Mais voyons ce que devait être cette île au dix-septième siècle, envisageons-la sous son premier aspect, et telle qu’elle apparut aux premiers navigateurs qui y abordèrent. En 1503, et comme il se rendait de Lima à Valdivia, le marin castillan eut connaissance de ce groupe, et son nom lui fut Imposé. Il aborda Mas-a-Tierra et il y séjourna, dit-on, quelques mois avec plusieurs colons du Chili. Mais les premiers essais de culture qu’ils y font sont probablement bien incomplets, car les navigateurs qui leur succèdent retrouvent partout ce caractère de solitude primitive que le séjour des hommes a bientôt fait disparaître.

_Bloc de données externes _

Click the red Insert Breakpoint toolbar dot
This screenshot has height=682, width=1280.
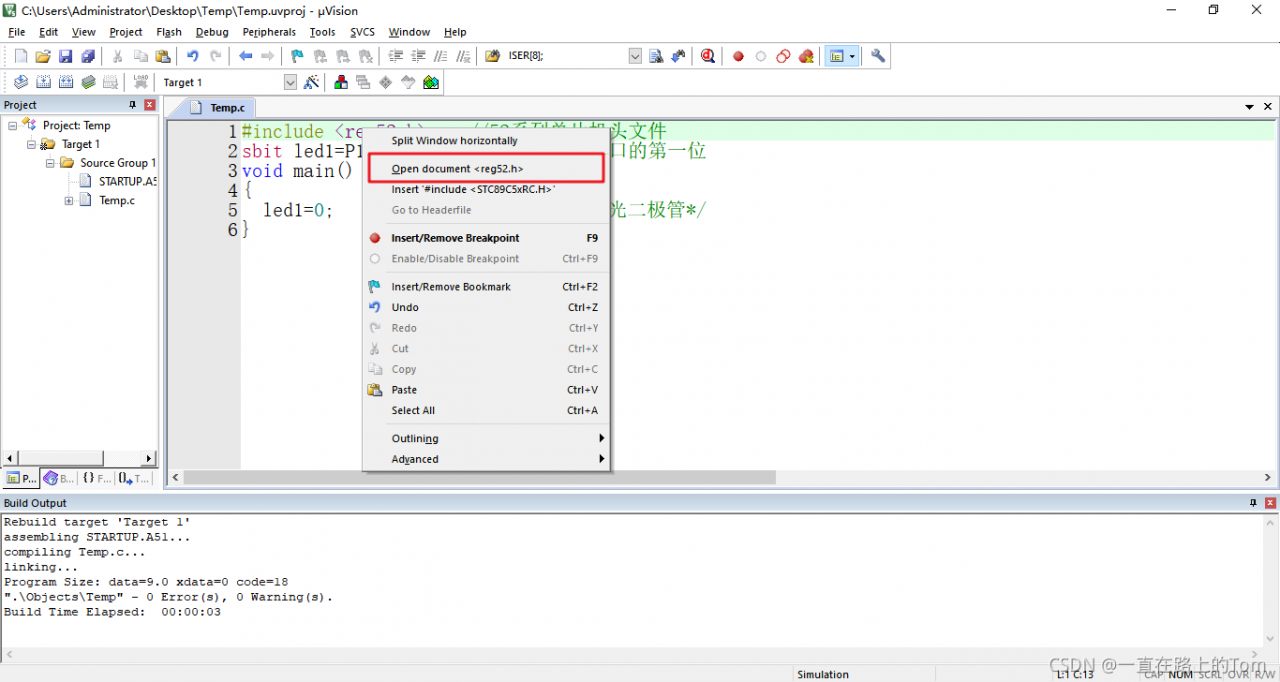point(738,57)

Ce qui les frappe surtout, c’est cette teinte enflammée du sol, qui fait croire à la présence de quelque volcan[1], ce sont ces grands cèdres rouges qui croissent en abondance sur le revers des collines, ces arbres à piment dont la tête est si verdoyante et dont le bois est si recherché déjà en Europe ; ils admirent comment les autres arbres se ploient et se contournent pour résis-

  1. Le capitaine Shilliberg compare cette teinte rougeâtre à celle de la brique ; son éclat a été exagéré par Anson, le même navigateur s’est assuré qu’il n’y avait à Juan-Fernandez aucune trace de volcan.